Lo quinto, la dificultad
para configurar autoridades educativas modernas que sepan manejar simultáneamente
lo administrativo –profesores, infraestructura, logística y medios entre otros
ingredientes– y lo pedagógico –el currículo, lo curricular, la evaluación, la
capacitación de docentes, entre otros variados aspectos–. No necesariamente los
administradores saben de educación, ni los educadores saben de administración.
Lo sexto y como resultado
de lo reflexionado en algunos de los puntos anteriores, el manejo de
estereotipos bien intencionado que exigen de la educación superior, de la
docencia, la investigación y la extensión como las actividades fundamentales y
estructurantes de todo el proceso, muchas veces sin tener en cuenta ni respetar
las diferencias geográficas, biodiversas, socio económicas, multiculturales y
políticas de los habitantes que se asientan en los distintos territorios.
Lo séptimo, la pérdida de
reconocimiento y valoración social de la profesión de maestro socaba uno de los
pilares con los cuales se ha construido la sociedad moderna, en compañía de los
jueces, los policías y en algunos lugares, los sacerdotes. Lo anterior ha
llevado a no tener el suficiente personal docente debidamente capacitado, la
dificultad de contratar personal idóneo de tiempo completo, la necesidad de
recurrir a profesores de cátedra, y muchas veces entender que la profesión de
maestro se entiende como marginal y que, además, sirve de escampadero mientras
se consigue una actividad laboral más estable.
Lo octavo, hay que
reconocer que lo que estamos viviendo y de lo cual somos testigos y partícipes
directos es un cambio de época o una época de cambio donde el vector
direccional es el vertiginoso desarrollo de la tecnología en todas sus facetas.

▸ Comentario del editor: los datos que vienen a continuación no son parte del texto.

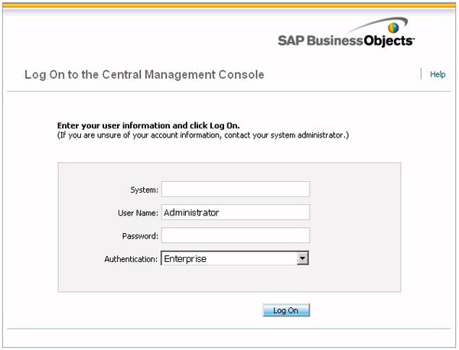Viewport: 459px width, 350px height.
Task: Click the Log On button
Action: coord(285,310)
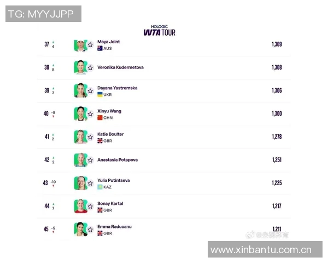328x263 pixels.
Task: Select Dayana Yastremska's profile photo
Action: tap(80, 90)
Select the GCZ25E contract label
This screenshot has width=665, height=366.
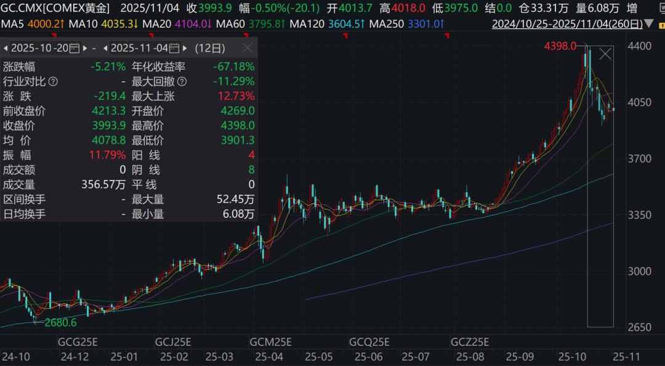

Lo noveno, el mundo actual
es un mundo volátil, incierto, complejo y ambiguo, donde se hace necesario que
sea desarrollada para el estudiante, a través de los procesos educativos, una
verdadera conciencia geográfica e histórica.
Por último, en décimo
lugar, hay que reconocer que vivimos en un entorno donde las comunicaciones nos
atosigan de manera multidireccional y donde los medios nos inundan de
contenidos permanentemente, generando sensaciones de la existencia de múltiples
realidades, donde la intimidad, el derecho a la información, la reserva, la
ética y la legalidad se encuentran ante unos descomunales desafíos.
En fin, la Universidad,
así con mayúscula y en singular, desde Bolonia hasta nuestros días, es una
institución milenaria y seguro seguirá existiendo, pero en su actual situación,
debe replantearse para que su impacto siga siendo el que la sociedad requiere.